Les coopératives fragilisées

Le mouvement coopératif a considérablement diminué pour se restreindre, en céréales, à deux opérateurs significatifs, alors qu'il a gardé des positions majoritaires en lait, légumes et sucre. " Avec les sécheresses (six sur les dix dernières années), et les très fortes variations de production, beaucoup de distributeurs ont déposé le bilan dont quelques coopératives, note Helen MacCall, Executive Officer de l'association des coopératives de New South Wales. L'impact a été très fort et les agriculteurs ont perdu confiance dans le système mutualiste. " Ian MacAulay, président de la coop laitière Murray Gaulburn, est encore plus explicite : " Si nos adhérents ne viennent pas retirer leur capital, nous pourrons tenir. "

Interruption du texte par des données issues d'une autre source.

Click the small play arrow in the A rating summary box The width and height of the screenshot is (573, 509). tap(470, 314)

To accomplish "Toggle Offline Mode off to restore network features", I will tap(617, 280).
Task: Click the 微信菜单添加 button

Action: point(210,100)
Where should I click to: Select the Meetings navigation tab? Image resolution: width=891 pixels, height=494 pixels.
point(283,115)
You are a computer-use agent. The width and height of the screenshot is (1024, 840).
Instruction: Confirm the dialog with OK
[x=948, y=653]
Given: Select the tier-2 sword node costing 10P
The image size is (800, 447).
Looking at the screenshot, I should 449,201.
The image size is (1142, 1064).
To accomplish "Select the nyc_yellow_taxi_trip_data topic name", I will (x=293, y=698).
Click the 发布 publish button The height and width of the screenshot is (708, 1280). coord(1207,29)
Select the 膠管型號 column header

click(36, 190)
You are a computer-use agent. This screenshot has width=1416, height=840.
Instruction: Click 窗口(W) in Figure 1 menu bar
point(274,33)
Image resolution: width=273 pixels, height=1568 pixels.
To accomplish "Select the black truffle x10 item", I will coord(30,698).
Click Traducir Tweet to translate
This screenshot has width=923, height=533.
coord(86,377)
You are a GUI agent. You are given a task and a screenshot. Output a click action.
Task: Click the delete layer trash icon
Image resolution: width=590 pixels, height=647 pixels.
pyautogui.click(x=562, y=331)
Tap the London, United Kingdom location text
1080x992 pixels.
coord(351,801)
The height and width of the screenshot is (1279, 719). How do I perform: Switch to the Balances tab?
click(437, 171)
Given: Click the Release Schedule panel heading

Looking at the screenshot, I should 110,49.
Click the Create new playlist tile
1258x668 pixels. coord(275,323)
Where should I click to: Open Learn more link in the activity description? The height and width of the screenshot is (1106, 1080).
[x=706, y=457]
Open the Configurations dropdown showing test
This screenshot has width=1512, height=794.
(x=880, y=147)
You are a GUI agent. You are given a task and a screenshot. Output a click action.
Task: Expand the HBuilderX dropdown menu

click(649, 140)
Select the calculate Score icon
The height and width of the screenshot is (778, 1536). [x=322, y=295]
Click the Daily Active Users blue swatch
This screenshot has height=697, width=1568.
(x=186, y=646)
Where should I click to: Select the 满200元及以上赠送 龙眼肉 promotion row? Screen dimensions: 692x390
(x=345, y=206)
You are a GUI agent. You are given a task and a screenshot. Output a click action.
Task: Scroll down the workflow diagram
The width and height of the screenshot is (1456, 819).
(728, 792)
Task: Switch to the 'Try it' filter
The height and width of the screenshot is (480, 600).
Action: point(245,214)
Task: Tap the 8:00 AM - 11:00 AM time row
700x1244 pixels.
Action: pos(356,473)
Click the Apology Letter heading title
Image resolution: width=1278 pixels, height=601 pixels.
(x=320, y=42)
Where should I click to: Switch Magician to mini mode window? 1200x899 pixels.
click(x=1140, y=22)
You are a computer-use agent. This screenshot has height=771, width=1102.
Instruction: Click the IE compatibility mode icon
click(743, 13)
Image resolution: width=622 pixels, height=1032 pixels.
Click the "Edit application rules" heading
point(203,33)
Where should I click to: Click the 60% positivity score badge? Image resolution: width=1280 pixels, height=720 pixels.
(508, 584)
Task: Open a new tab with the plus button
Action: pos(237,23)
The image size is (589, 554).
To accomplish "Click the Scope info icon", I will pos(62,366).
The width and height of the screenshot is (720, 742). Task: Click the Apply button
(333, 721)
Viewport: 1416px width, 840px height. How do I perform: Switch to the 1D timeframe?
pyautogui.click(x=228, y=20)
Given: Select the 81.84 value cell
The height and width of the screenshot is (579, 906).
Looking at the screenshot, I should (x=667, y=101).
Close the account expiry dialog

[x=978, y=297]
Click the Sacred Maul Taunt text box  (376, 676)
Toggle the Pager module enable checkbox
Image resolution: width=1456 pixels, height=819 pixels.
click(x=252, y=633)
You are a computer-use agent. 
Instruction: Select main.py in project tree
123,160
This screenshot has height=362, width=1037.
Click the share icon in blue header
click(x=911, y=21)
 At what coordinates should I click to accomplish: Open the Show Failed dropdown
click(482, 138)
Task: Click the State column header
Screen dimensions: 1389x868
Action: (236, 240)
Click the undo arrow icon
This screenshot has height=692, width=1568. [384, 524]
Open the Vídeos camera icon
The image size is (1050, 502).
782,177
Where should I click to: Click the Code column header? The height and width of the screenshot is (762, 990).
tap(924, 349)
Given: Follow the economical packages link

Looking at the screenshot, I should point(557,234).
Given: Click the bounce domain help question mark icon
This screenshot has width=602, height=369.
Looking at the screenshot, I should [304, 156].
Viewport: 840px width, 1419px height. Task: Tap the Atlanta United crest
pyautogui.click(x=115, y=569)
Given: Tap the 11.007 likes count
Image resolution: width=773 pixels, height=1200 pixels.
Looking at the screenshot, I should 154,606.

L'enjeu principal des distributeurs australiens reste la conquête de parts de marché. " Il y a encore trop d'opérateurs et Landmark et Elders ont bien l'intention de poursuivre leur développement. Dans un marché en baisse, aussi bien sur les fertilisants que sur les produits phytos, les leaders sont en position de force ", soutient Adam Phelan, responsable marketing de Farmoz, filiale australienne de Makhteshim. Et d'alerter : " Les distributeurs doivent faire face à une nouvelle concurrence. Ils se méfient beaucoup du dumping des chinois qui vont proposer des appros directement aux grosses structures à des prix incroyables. Si le mouvement devait s'amplifier, l'ensemble des entreprises serait en danger. "

Facturation des services

" Pour rester dans la course, ils nous faut être innovant dans nos offres, précise Chris Enright, président de la coopérative Mont Barker à l'est du pays. L'équation entre le revenu des agriculteurs et le montant de leurs charges est très compliquée, voire insoluble, dans un pays où il n'existe pas de soutien à la production. Si nous voulons gagner un peu d'argent, dans un marché où les productions évoluent du simple au double en fonction de la sécheresse, cela passe par un développement des services offerts aux agriculteurs et par une facturation de ces services. " Il existe d'ailleurs, comme en Grande-Bretagne, un marché des consultants privés qui vendent, à la fois, un suivi agronomique des fermes et leur gestion. Aujourd'hui, il ne représente que 15 % du volume mais il est en constante progression. Ian MacLeod, le président de l'association qui regroupe l'ensemble des conseillers privés, confirme : " Les grosses structures d'exploitation sont de plus en plus intéressées par un conseil personnalisé et privé. Le marché repose sur beaucoup de génériques, ce qui ne facilite pas la différenciation entre prix du produit et services pour les distributeurs. Nous nous occupons de l'achat, de l'agronomie et de la valorisation des productions. Notre principale difficulté est que les fermes, de part leurs tailles, sont très isolées et distantes, les unes des autres. "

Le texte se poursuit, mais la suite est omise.